▶ _Data provided_
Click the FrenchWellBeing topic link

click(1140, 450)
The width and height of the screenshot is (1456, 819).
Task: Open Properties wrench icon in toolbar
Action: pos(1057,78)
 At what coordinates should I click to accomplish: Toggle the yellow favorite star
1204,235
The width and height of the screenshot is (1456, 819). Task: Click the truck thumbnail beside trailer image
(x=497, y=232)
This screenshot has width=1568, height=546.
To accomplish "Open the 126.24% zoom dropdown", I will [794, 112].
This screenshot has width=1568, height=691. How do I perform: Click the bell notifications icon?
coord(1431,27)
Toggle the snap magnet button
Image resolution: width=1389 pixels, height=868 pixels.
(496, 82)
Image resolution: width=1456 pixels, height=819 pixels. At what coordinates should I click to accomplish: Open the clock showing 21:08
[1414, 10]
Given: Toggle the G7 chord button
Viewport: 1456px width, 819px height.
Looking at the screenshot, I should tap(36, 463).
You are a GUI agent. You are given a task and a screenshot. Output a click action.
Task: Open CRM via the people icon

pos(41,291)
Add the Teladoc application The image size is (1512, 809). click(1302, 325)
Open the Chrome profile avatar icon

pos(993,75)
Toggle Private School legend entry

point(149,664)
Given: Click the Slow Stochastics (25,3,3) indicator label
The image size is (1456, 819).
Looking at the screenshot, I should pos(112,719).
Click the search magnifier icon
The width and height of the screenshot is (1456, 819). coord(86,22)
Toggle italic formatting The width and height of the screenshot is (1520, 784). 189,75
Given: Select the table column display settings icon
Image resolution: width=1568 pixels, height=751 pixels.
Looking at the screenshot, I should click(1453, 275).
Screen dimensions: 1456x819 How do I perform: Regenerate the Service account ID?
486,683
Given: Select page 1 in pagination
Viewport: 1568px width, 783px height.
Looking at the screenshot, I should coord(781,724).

▶ _Directions for this task_
Nothing in the records should differ from the original when you retype them.

▶ _Output for this exercise_
Click the FrenchWellBeing topic link

click(1140, 450)
The width and height of the screenshot is (1456, 819).
Task: Open Properties wrench icon in toolbar
Action: pos(1057,78)
 At what coordinates should I click to accomplish: Toggle the yellow favorite star
1204,235
The width and height of the screenshot is (1456, 819). Task: Click the truck thumbnail beside trailer image
(x=497, y=232)
This screenshot has width=1568, height=546.
To accomplish "Open the 126.24% zoom dropdown", I will [794, 112].
This screenshot has width=1568, height=691. How do I perform: Click the bell notifications icon?
coord(1431,27)
Toggle the snap magnet button
Image resolution: width=1389 pixels, height=868 pixels.
(496, 82)
Image resolution: width=1456 pixels, height=819 pixels. At what coordinates should I click to accomplish: Open the clock showing 21:08
[1414, 10]
Given: Toggle the G7 chord button
Viewport: 1456px width, 819px height.
Looking at the screenshot, I should tap(36, 463).
You are a GUI agent. You are given a task and a screenshot. Output a click action.
Task: Open CRM via the people icon

pos(41,291)
Add the Teladoc application The image size is (1512, 809). click(1302, 325)
Open the Chrome profile avatar icon

pos(993,75)
Toggle Private School legend entry

point(149,664)
Given: Click the Slow Stochastics (25,3,3) indicator label
The image size is (1456, 819).
Looking at the screenshot, I should pos(112,719).
Click the search magnifier icon
The width and height of the screenshot is (1456, 819). coord(86,22)
Toggle italic formatting The width and height of the screenshot is (1520, 784). 189,75
Given: Select the table column display settings icon
Image resolution: width=1568 pixels, height=751 pixels.
Looking at the screenshot, I should click(1453, 275).
Screen dimensions: 1456x819 How do I perform: Regenerate the Service account ID?
486,683
Given: Select page 1 in pagination
Viewport: 1568px width, 783px height.
Looking at the screenshot, I should coord(781,724).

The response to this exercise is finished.